Zum Eintrag von L. Willms vom 27.02.2004, 23:29
Glauben Sie wirklich, daß man bei Google dem Volk aufs Maul schaut -- oder eben auf
die Tastatur?
Und wer oder was ist das Volk? Nur diejenigen, die sich einen Computer leisten können und
einen Internetanschluß haben?
Es dürfte z.B. den Organisationen, die von der Rechtschreibreform profitierten, leicht fallen,
genügend reformierte Texte ins Web zu stellen, so daß das Suchergebnis von Google verfälscht
wird.
''Dem Volk aufs Maul schauen'' ist doch nur eine Redensart, die Volksnähe suggerieren soll.
Ist Volksnähe in der Rechtschreibung überhaupt wünschenswert? Wenn ja, dann könnte man sie
getrost gleich ganz abschaffen, ist es doch offensichtlich schwierig, den Sinn von Normung
an Leute zu vermitteln, die unmittelbar von dieser Normung überhaupt nicht profitieren. Das
ist doch gerade die Schwachstelle, die die Reformer ausntzten, um ihre Reform durchzusetzen.
Rechtschreibung hat den Sinn, Gesprochenes oder Gedachtes so niederzulegen, daß es an
anderen Orten und zu anderen Zeiten möglichst unverfälscht wiedergegeben und verstanden werden kann.
Das steht natürlich in einem gewissen Widerspruch zur nach nur oberflächlicher Betrachtung
wünschenswerten Volksnähe. Man darf nicht erwarten, daß Rechtschreibung beides sein kann,
volksnah und und eindeutig, insbesondere auch, da es ''das Volk'' als homogene Einheit nicht gibt.
''Das Volk'' ist ein Konstrukt, das von Ideologen benutzt wird, um ihre ideologischen Wahnvorstellungen
den Leuten aufzuzwingen. Rechtschreibung entsteht aber aus der Notwendigkeit oder den Wunsch, sich
anderen an anderen Orten zu anderen Zeiten unmißverständlich mitzuteilen, also eben gerade diese Volksnähe
abzuschütteln. Das geht aber nur über einen einmal möglichst eindeutig festgelegten Code, eben einer
Hochsprache und ihrer Rechtschreibung.
Da die Hochsprache eben über all den divergierenden Bestrebungen innerhalb des eben inhomogenen Gebildes
''Volk'' steht, taugt sie als allgemeines Verständigungsmittel für jeden.
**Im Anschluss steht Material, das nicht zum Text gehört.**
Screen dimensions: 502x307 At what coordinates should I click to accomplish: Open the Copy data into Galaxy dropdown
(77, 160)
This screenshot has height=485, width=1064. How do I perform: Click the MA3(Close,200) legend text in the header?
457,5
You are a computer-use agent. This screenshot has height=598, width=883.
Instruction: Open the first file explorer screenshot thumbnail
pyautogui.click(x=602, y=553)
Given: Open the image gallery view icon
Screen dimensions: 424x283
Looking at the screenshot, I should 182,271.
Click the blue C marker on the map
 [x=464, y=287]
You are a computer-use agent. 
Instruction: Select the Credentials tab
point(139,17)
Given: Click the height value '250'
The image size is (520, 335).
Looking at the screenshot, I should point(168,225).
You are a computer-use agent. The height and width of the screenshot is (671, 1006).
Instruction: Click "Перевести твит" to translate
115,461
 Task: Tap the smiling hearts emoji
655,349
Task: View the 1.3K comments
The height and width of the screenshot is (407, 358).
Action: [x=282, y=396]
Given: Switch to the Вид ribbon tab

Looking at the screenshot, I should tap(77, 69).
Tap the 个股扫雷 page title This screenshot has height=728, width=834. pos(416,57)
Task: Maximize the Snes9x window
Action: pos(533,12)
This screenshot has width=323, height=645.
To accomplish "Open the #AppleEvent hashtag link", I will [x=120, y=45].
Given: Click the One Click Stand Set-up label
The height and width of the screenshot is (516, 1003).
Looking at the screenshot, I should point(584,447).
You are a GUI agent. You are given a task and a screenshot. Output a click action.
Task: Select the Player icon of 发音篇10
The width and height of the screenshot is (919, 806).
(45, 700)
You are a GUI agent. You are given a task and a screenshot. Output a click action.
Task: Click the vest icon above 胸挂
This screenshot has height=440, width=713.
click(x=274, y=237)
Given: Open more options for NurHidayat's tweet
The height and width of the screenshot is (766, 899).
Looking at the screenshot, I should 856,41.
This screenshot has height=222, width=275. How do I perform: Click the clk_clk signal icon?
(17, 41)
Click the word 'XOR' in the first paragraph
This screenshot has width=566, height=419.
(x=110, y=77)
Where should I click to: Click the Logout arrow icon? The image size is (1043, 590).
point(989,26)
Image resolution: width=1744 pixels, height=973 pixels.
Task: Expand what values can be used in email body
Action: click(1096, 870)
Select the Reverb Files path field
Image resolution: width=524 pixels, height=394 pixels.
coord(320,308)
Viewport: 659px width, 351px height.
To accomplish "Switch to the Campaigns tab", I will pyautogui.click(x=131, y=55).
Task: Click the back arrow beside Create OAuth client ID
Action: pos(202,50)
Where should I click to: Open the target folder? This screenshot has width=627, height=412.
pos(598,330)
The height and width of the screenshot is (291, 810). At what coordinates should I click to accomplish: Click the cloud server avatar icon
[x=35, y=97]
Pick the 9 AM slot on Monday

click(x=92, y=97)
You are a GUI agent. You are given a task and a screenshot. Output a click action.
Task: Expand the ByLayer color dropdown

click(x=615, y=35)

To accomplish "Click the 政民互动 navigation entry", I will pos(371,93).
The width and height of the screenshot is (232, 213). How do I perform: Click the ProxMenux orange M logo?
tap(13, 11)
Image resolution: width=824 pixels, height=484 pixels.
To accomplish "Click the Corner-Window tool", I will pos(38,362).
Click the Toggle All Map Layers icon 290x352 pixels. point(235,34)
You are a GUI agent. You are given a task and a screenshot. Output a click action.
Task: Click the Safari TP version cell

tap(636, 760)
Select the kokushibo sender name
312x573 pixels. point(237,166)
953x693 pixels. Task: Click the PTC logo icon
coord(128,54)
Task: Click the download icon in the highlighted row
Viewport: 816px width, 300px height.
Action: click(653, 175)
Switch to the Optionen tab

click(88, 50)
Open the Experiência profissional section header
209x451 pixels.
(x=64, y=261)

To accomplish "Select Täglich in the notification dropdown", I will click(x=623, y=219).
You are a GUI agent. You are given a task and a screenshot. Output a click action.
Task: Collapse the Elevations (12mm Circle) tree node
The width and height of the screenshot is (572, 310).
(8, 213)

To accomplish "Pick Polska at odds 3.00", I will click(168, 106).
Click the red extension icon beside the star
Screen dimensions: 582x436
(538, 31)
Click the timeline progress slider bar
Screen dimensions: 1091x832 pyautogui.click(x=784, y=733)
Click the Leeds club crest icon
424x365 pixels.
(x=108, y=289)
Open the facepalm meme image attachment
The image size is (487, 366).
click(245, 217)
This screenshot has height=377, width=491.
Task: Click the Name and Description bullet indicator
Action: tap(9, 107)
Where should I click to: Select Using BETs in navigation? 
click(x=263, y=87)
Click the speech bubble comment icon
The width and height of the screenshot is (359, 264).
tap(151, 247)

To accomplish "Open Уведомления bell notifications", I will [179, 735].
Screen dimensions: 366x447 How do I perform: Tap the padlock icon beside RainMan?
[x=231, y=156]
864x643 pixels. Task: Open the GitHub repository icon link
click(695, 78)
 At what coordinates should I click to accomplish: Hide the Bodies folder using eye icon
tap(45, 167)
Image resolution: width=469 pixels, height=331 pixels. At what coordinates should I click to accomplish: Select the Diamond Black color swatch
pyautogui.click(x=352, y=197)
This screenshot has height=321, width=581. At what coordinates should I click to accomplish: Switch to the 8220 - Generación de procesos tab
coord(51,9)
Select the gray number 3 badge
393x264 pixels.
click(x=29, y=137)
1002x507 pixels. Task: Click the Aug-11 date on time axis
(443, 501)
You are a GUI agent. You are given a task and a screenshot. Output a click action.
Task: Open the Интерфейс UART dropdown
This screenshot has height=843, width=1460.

Volksnähe als ''Qualitätsmerkmal''
ist letztlich nichts anderes als ein Rückfall in die Kleinstaaterei, die wir glücklicherweise bis vor
ein paar Jahren überwunden hatten. Wer ''Volksnähe'' in der Rechtsschreibung will, der sollte konsequenterweise
auch wieder Zollstationen und Mauthäuschen an den Gemarkungsgrenzen aufstellen.